AIM OF THE EXERCISE – State how many lines in the records below contain the string "computer". Give only the number.

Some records
· · · ·
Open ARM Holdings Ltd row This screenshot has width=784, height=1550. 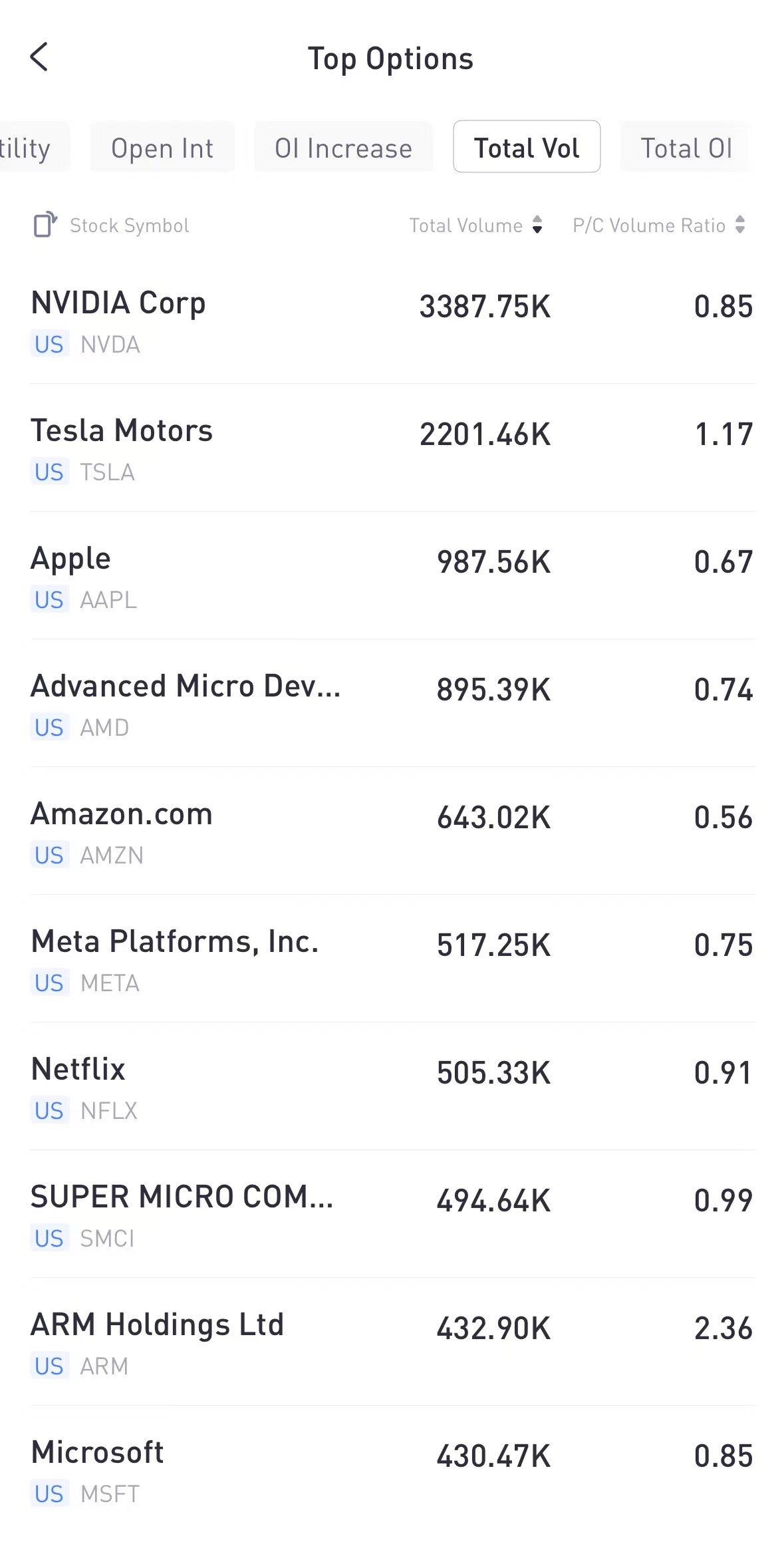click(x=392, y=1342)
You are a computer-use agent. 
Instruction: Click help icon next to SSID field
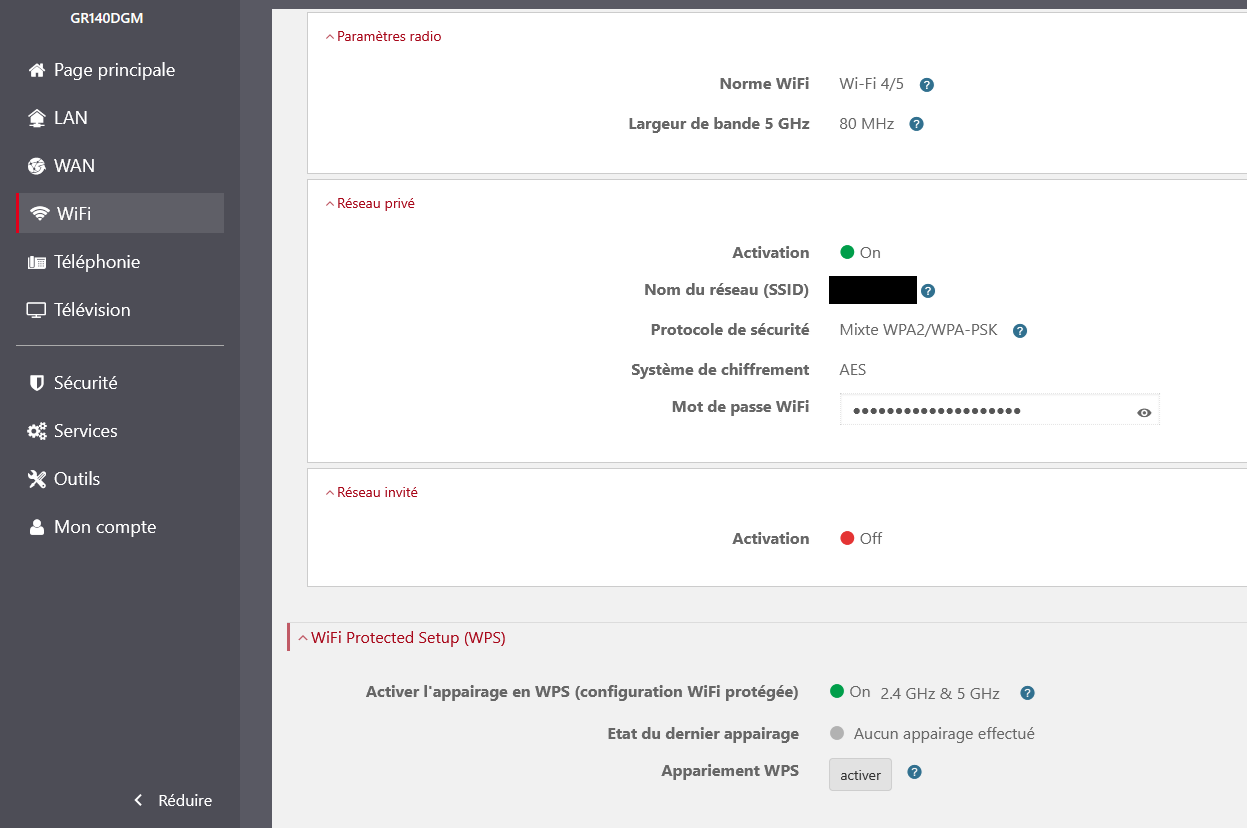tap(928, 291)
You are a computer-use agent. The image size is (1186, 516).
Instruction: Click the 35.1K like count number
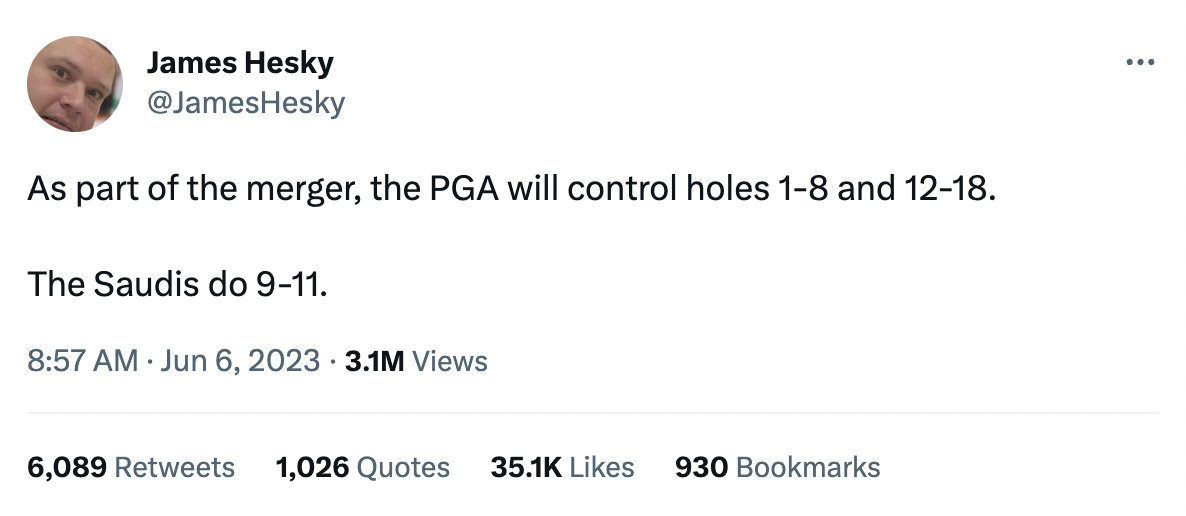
· · · ·
SOLUTION TO THIS TASK – 2